Crusher waved the magnesium flare a foot away from the ganger's alcohol-soaked leather pants.

'How da fuck should we know man?" the mechanic next to Fenster virtually screamed. "Do we fuckin' look like we know Payne's biz? Man, all sorta people come by here, we'z got the only big still aroun'"

"Da Yak, man, da Yak," the ganger sputtered, "I bet it was the Yak. Some of dem been axing around looking for muscle, y'know? The Yak been carvin' each other up right now."

Crusher frowned, but he moved the flare away from the ganger's pants. "Shidh." He looked around the garage. "I was hoping for a nice fight and to torch this place, and now I find you're all innocent bystanders." Crusher dropped the ganger, who staggered and fell into a puddle of ethanol.

"Sorry about the fuss, guys," Crusher waved the burning flare and smiled. "My mistake. No hard feelings, neh?"

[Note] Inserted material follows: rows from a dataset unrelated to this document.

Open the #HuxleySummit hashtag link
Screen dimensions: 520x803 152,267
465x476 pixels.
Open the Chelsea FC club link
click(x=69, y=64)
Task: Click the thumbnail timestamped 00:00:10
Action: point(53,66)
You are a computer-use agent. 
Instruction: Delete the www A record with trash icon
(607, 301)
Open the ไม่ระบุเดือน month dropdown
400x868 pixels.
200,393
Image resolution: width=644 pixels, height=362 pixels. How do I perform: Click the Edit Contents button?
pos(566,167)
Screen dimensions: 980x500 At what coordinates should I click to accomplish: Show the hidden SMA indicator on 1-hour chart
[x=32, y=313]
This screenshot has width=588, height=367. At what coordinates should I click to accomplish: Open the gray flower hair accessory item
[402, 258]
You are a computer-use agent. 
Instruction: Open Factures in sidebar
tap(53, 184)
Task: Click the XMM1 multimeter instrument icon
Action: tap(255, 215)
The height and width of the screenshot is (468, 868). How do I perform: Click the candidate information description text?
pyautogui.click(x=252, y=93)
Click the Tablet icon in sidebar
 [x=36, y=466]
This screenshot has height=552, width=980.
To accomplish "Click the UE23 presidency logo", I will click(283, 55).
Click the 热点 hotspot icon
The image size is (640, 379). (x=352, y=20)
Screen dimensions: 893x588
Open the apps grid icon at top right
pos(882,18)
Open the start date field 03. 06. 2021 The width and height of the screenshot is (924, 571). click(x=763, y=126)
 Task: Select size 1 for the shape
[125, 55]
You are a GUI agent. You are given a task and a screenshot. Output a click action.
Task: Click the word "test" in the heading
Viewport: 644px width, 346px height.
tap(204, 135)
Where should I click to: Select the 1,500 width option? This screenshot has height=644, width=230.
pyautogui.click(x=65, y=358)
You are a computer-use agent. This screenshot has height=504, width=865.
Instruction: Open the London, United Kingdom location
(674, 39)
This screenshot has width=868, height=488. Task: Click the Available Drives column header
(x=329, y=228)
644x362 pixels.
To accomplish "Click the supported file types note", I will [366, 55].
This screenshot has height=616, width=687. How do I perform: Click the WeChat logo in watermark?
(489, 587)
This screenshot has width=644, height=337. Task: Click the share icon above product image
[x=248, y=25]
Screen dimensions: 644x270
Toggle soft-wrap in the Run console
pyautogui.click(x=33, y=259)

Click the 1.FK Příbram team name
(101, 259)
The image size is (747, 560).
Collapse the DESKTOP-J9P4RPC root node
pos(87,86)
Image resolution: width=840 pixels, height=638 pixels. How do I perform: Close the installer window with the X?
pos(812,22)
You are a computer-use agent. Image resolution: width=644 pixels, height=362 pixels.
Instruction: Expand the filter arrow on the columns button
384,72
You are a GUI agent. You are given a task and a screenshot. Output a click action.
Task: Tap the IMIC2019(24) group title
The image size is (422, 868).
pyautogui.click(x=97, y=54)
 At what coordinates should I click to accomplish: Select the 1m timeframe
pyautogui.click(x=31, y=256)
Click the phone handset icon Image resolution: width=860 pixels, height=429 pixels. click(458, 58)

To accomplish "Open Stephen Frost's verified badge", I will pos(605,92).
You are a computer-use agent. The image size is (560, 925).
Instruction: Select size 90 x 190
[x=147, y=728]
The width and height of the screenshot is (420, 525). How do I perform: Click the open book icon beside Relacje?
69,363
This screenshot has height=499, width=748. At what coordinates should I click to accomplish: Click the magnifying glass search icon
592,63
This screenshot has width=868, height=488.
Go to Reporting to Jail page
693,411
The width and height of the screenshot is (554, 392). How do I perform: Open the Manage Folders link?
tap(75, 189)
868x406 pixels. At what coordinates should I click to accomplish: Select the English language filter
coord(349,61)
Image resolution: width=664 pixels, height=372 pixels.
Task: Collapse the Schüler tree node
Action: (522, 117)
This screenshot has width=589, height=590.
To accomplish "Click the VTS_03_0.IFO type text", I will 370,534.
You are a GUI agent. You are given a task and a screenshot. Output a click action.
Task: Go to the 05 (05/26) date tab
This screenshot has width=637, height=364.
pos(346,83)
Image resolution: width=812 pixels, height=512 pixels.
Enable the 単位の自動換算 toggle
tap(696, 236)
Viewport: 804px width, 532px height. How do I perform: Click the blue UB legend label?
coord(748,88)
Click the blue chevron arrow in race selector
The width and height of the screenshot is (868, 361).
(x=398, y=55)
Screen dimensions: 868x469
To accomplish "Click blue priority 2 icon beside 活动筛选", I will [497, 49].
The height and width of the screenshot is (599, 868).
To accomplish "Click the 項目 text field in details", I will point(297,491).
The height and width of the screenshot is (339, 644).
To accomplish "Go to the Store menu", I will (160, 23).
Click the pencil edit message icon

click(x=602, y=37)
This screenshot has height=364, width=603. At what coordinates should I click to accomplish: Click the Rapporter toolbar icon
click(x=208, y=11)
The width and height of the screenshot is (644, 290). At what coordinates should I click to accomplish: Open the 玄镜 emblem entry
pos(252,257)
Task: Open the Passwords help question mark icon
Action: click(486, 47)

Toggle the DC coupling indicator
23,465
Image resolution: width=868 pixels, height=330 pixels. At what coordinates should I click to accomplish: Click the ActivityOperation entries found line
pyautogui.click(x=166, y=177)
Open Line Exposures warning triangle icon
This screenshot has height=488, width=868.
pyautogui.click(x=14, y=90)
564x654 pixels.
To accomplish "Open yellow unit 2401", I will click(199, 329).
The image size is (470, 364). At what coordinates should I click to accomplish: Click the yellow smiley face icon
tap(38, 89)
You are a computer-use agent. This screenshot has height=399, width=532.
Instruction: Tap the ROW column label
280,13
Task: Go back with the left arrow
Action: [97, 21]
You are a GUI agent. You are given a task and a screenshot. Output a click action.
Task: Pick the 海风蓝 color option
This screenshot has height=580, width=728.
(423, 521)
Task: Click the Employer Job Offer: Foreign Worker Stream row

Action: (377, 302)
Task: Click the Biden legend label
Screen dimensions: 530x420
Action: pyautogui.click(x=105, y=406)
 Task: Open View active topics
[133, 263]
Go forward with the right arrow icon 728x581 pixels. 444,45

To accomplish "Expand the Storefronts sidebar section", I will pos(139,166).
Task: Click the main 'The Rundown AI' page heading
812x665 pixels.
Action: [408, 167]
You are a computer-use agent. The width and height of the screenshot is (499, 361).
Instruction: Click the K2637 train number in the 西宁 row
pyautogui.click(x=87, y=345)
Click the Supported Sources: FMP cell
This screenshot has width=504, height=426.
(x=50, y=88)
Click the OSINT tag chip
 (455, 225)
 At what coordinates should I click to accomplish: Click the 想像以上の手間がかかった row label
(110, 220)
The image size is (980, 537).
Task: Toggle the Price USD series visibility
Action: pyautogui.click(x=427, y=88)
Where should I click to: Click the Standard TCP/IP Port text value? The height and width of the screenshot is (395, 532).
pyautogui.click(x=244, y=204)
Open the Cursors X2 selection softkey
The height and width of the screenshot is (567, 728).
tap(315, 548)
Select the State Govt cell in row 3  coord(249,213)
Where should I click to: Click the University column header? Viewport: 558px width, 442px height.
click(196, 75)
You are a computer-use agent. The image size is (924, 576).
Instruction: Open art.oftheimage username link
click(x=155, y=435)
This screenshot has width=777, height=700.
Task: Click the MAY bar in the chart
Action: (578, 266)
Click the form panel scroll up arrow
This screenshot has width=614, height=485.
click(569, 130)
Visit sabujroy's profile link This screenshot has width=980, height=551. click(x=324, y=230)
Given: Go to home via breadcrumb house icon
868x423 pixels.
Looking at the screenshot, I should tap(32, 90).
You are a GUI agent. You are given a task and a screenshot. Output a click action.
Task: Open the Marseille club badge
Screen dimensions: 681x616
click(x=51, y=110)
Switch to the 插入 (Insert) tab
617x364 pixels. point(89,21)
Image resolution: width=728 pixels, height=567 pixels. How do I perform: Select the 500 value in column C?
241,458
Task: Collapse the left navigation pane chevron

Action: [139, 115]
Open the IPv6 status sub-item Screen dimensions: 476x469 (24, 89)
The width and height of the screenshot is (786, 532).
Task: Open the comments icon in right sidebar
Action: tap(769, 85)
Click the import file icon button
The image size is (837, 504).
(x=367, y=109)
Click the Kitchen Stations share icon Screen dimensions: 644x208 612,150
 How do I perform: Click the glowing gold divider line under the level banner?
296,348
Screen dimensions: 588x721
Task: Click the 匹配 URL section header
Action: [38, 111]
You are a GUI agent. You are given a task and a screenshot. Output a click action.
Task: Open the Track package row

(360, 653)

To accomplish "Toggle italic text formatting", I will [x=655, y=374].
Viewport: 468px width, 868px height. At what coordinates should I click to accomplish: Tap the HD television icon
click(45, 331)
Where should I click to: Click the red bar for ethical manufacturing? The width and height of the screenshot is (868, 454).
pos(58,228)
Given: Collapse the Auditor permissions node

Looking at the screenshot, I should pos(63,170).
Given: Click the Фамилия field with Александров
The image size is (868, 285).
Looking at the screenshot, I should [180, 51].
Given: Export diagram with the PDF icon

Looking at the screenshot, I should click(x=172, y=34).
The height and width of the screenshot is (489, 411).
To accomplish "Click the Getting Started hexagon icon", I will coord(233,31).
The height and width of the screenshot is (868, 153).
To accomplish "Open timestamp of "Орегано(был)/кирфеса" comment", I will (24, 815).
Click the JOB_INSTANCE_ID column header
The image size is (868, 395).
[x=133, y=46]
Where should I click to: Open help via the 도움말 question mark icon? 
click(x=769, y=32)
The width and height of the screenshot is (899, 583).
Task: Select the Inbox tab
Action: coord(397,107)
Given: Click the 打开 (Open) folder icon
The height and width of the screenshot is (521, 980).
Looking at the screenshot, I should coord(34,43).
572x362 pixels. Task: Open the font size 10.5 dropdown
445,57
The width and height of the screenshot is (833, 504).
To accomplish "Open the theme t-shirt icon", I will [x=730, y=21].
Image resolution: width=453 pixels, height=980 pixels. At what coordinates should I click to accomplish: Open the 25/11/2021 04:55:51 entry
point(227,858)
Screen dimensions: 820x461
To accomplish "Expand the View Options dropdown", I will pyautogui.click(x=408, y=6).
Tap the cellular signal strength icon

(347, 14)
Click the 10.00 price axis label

"Hraccckkk..." the ganger coughed.

The two mechanics exchanged glances but kept quiet, helping a groaningFenster to sit up.

Crusher turned back at the door. "One more thing. You oughta be careful, letting your place be used as a drop point for the Yak and punks like Payne. Somebody might get the wrong idea, and bust up your place or something."

"Yeah, sure," one mechanic agreed, "we'll tell the Yak to shove off tomorrah."

Crusher shrugged. An open barrel stood outside the door, full of water. Crusher's fist shattered the thick ice.

"You nearly didn't make it to tomorrow, chummer," Crusher said, his voice as cold as the ice. He dropped the magnesium flare into the hole. It hit the water with a loud hiss and gush of steam, then sank, still burning. Bubbles rose, popping evilly.